- [EXTRAIT DU DOCUMENT]:

- - - - -

Le 26 avril, l’Organisation Mondiale de la Propriété Intellectuelle organise une journée pour «célébrer» les brevets et la propriété intellectuelle. Pour nous, malades du sida, cette journée est indécente. Parce que les brevets accordent aux laboratoires pharmaceutiques un monopole de fait sur les traitements. Parce que 95 % des malades n’ont pas accès aux traitements existants, faute de pouvoir en payer le prix.
Pour fêter à sa manière cette journée de la honte, Act-Up Paris s’est associé aux activistes du logiciel libre pour attaquer le serveur de l’OMPI et contrecarrer sa propagande assassine. Une heure durant — de 16 heures à 17 heures — plusieurs centaines d’ordinateurs utilisant un programme adapté ont sollicité en boucle le site de l’organisme mondial et sont parvenus à réduire à 5% de son débit initial. [[Un outil de mesure montrait qu’au début de notre action le débit du site était d’environ 80 ko par seconde pour tomber à environ à 4 ko par seconde au cours de notre attaque.]]
Aujourd’hui, les fabricantEs Indiens de médicaments génériques proposent une trithérapie pour moins de 10 euros par mois, contre 700 en France. L’Organisation Mondiale de la Santé a établi que la qualité de ces médicaments est au moins équivalente aux originaux fabriqués en Europe ou aux Etats-Unis. Pourtant, à cause des brevets, ces génériques anti-vih restent indisponibles dans la plupart des pays africains, où faute de médicament, plus de 2 millions de personnes sont mortes du sida en 2003. Les clauses dérogatoires négociées à l’Organisation Mondiale du Commerce, contraignantes jusqu’à l’inapplicable, restent lettre morte.
Le lobby des multinationales pharmaceutiques use de tous les moyens à sa disposition pour bloquer l’importation et la distribution de ces médicaments génériques dans les pays pauvres. En toute impunité, elles détournent les lois et imposent les leurs. Ainsi, l’accord commercial signé en avril dernier entre les Etats-Unis et le Maroc réduit à néant les accords chèrement arrachés au niveau de l’OMC à Doha et Cancùn. Par cette politique, les grands laboratoires pharmaceutiques condamnent à mort 38 millions de séropositifVEs vivant dans les pays pauvres.

- - - - -

- [MATÉRIEL FOURNI]:

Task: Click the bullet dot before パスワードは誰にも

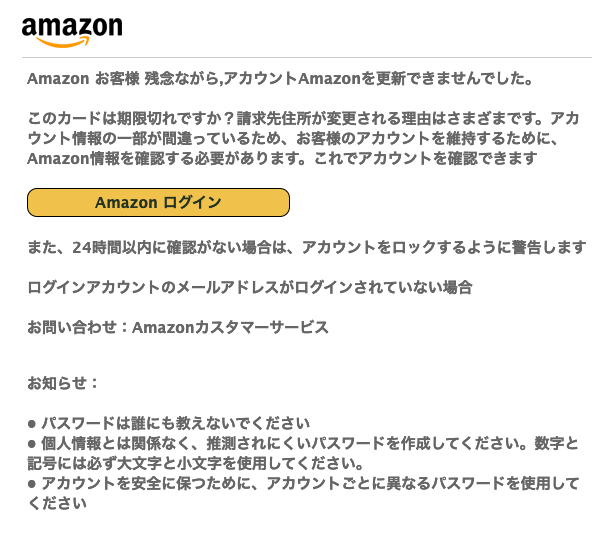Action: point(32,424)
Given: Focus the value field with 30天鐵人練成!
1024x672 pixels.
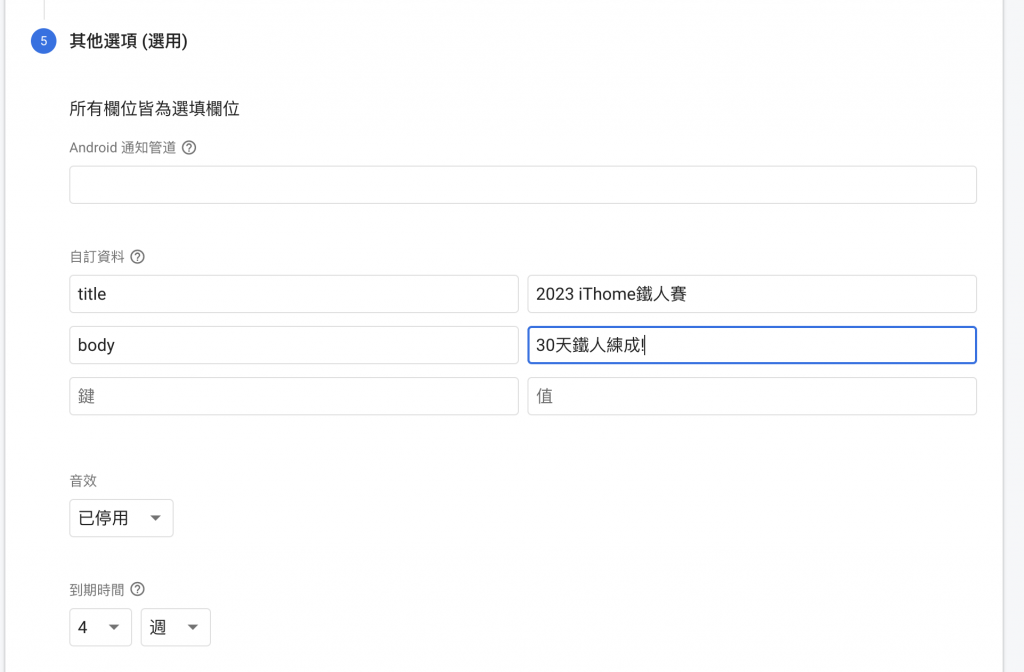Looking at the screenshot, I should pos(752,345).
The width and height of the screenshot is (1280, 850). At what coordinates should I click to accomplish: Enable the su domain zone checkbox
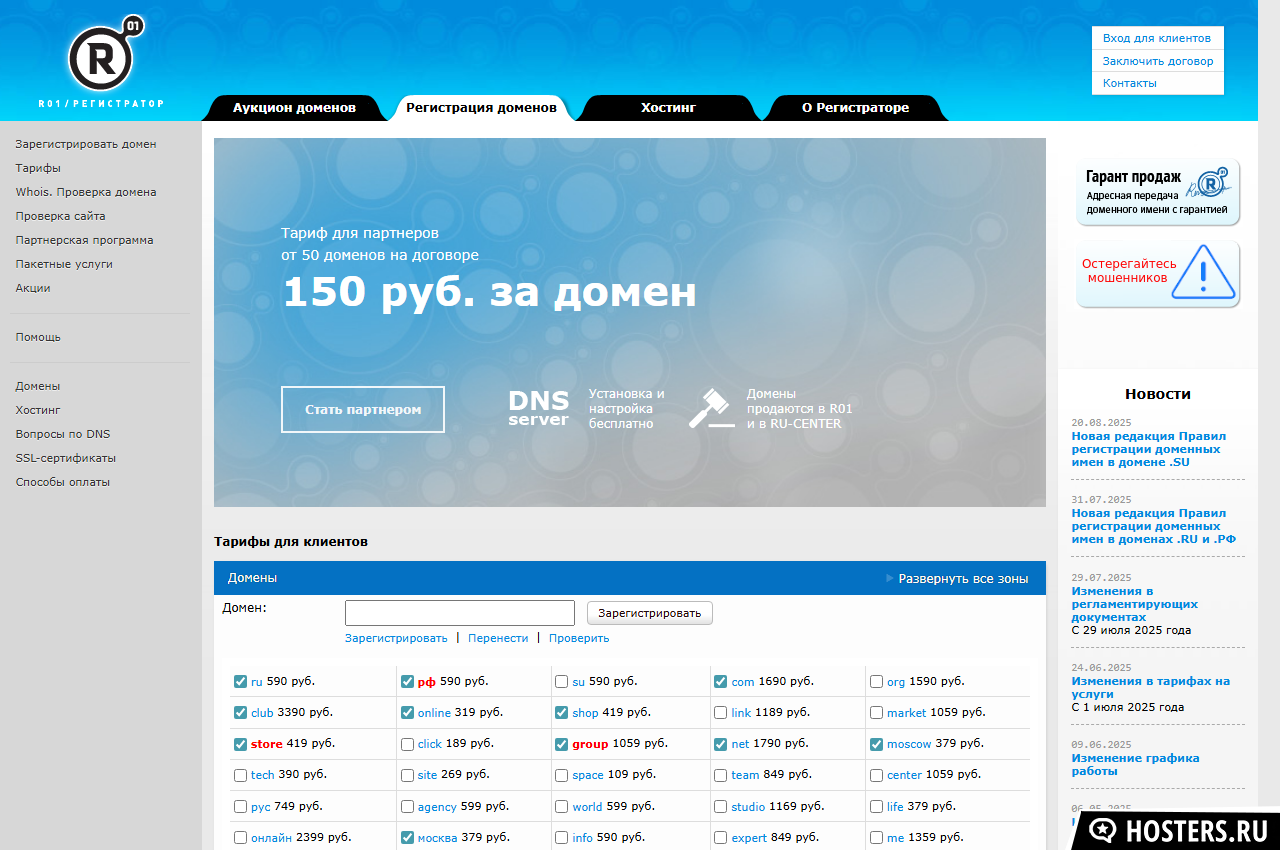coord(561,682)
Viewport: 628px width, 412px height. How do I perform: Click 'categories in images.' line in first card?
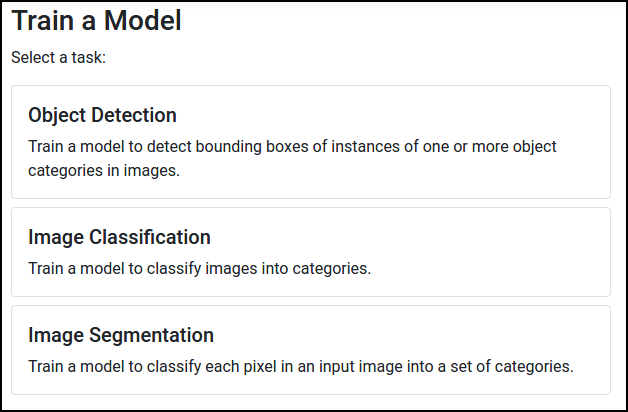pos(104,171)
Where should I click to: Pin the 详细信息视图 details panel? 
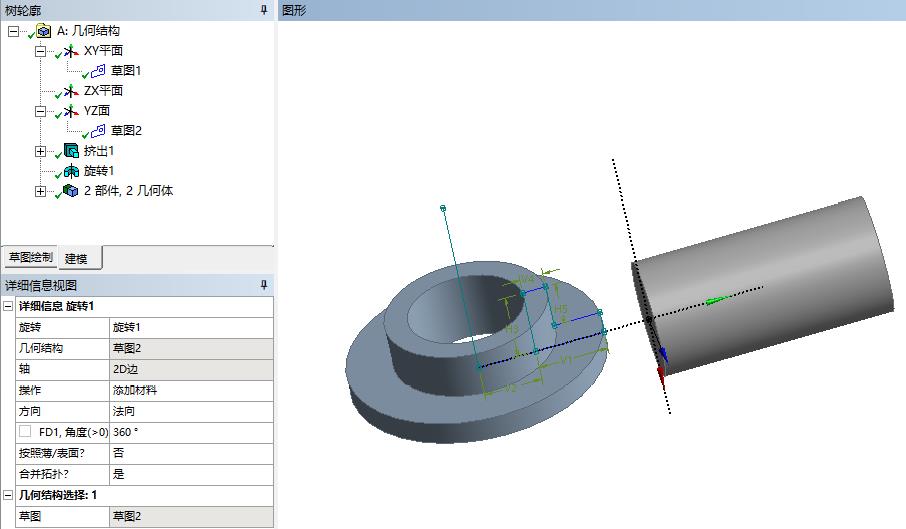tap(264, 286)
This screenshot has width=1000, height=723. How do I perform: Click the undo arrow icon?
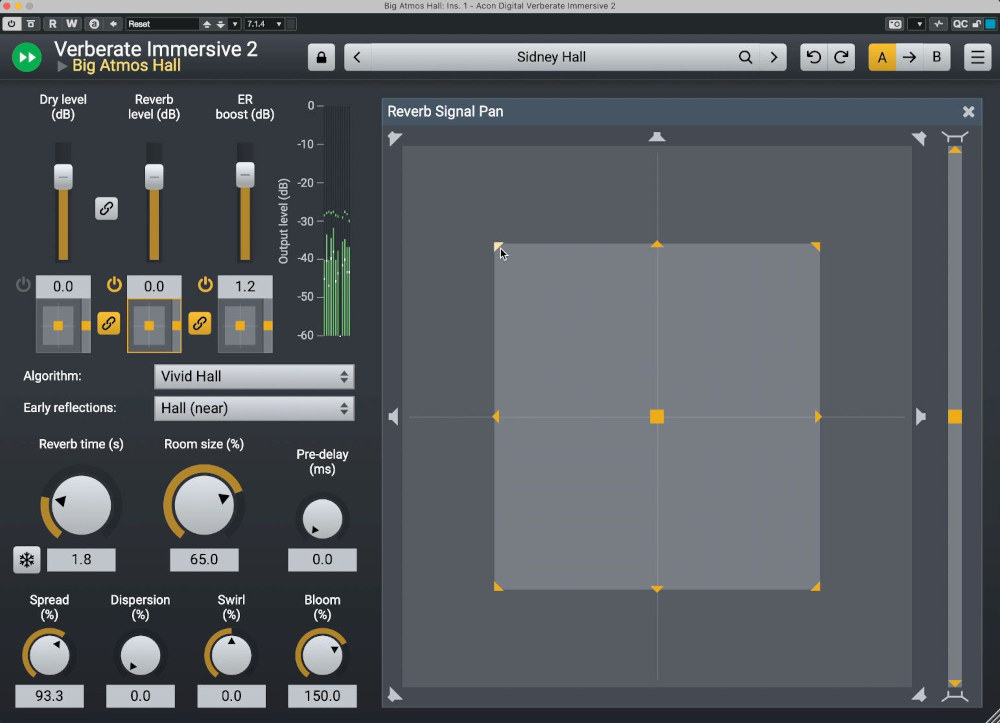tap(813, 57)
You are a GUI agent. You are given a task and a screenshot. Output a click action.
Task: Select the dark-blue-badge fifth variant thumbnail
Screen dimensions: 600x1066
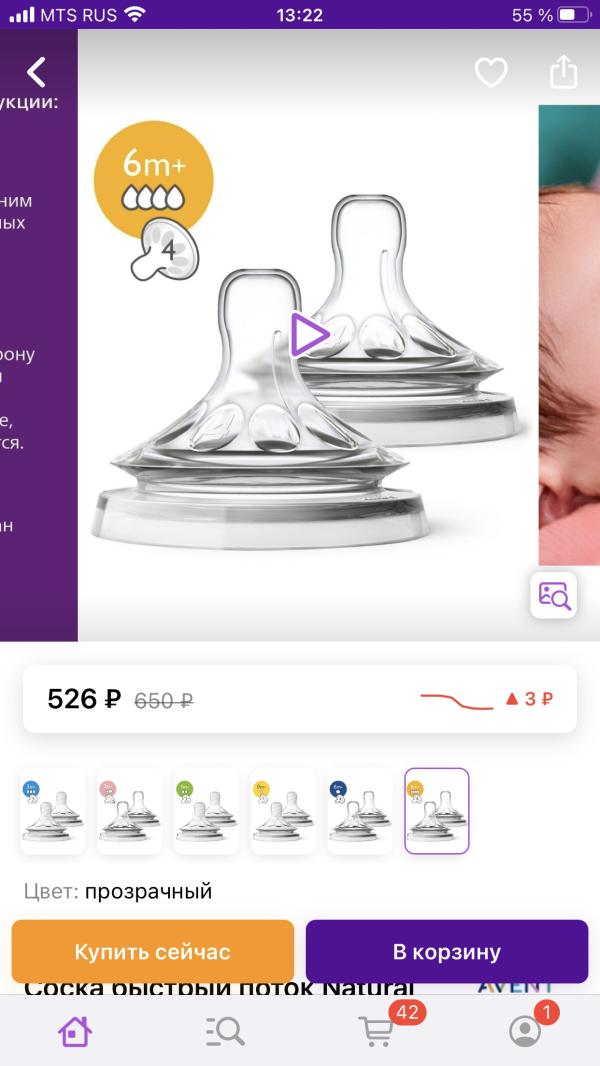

- - - - -

- [TRAVAIL DEMANDÉ]:
1. Extrayez du texte sur les brevets pharmaceutiques et le sida le passage compris entre « Le lobby des » et « vivant dans les pays pauvres. », bornes incluses.
2. Répondez aux questions suivantes d'après le texte sur les brevets pharmaceutiques et le sida :
(a) Combien de temps l'attaque contre le serveur de l'OMPI a-t-elle duré ?
(b) À quel prix mensuel les fabricantEs indiens proposent-ils une trithérapie générique ?
(c) Combien de séropositifVEs vivant dans les pays pauvres les grands laboratoires condamnent-ils à mort ?
3. Poursuivez le texte sur les brevets pharmaceutiques et le sida à partir de sa dernière phrase.

- [RÉPONSES PAR TÂCHE]:
1.
Le lobby des multinationales pharmaceutiques use de tous les moyens à sa disposition pour bloquer l’importation et la distribution de ces médicaments génériques dans les pays pauvres. En toute impunité, elles détournent les lois et imposent les leurs. Ainsi, l’accord commercial signé en avril dernier entre les Etats-Unis et le Maroc réduit à néant les accords chèrement arrachés au niveau de l’OMC à Doha et Cancùn. Par cette politique, les grands laboratoires pharmaceutiques condamnent à mort 38 millions de séropositifVEs vivant dans les pays pauvres.

2.
(a) Une heure, de 16 heures à 17 heures.
(b) Moins de 10 euros par mois.
(c) 38 millions.

3.
La propriété intellectuelle sur les médicaments est censée financer l’investissement dans la recherche pharmaceutique et assurer au plus grand nombre l’accès aux innovations de santé. Pourtant, sur 300 milliards de dollars dépensés en 2003 au niveau mondial en médicaments sous brevet, seuls 40 milliards sont dévolus à la recherche quand 50 milliards vont aux actionnaires et 90 milliards au marketing. Et moins de 1% des médicaments inventés par les laboratoires privés ces 20 dernières années concerne les maladies des pays en développement. Au final, les brevets sur les médicaments ne garantissent qu’une chose : les profits d’une poignée de multinationales bénéficiant d’un monopole de 20 ans sur l’exploitation des médicaments, tandis qu’ils en restreignent l’accès à la vie aux seulEs malades solvables.
C’est pourquoi, en 2004, pour permettre l’accès au traitement du sida et arrêter l’hécatombe, il n’y a plus qu’une seule solution : abolir la propriété intellectuelle partout où elle tue.
– 99% des brevets sur les médicaments sont la propriété de personnes morales originaires des pays de l’OCDE ;
– La recherche pharmaceutique privée est une activité économique exclusivement propre aux pays riches (les entreprises des pays riches représentant 99.9% des dépenses mondiales en recherche pharmaceutique privée) ;
– Dans les pays pauvres, 95% des habitantEs doivent payer de leur poche 95% des médicaments dont ils et elles ont besoin (absence de couverture maladie) ;
– Le FMI lui-même reconnaît que les crises de santé publique (à commencer par le sida) constituent l’un des 3 principaux obstacles au développement économique et à la réduction de la pauvreté à l’échelle de la planète ;
– Les pays en développement représentent moins de 5% des ventes mondiales de médicaments sous brevet.
DONC : protéger les brevets sur les médicaments n’a pas de sens dans les pays pauvres.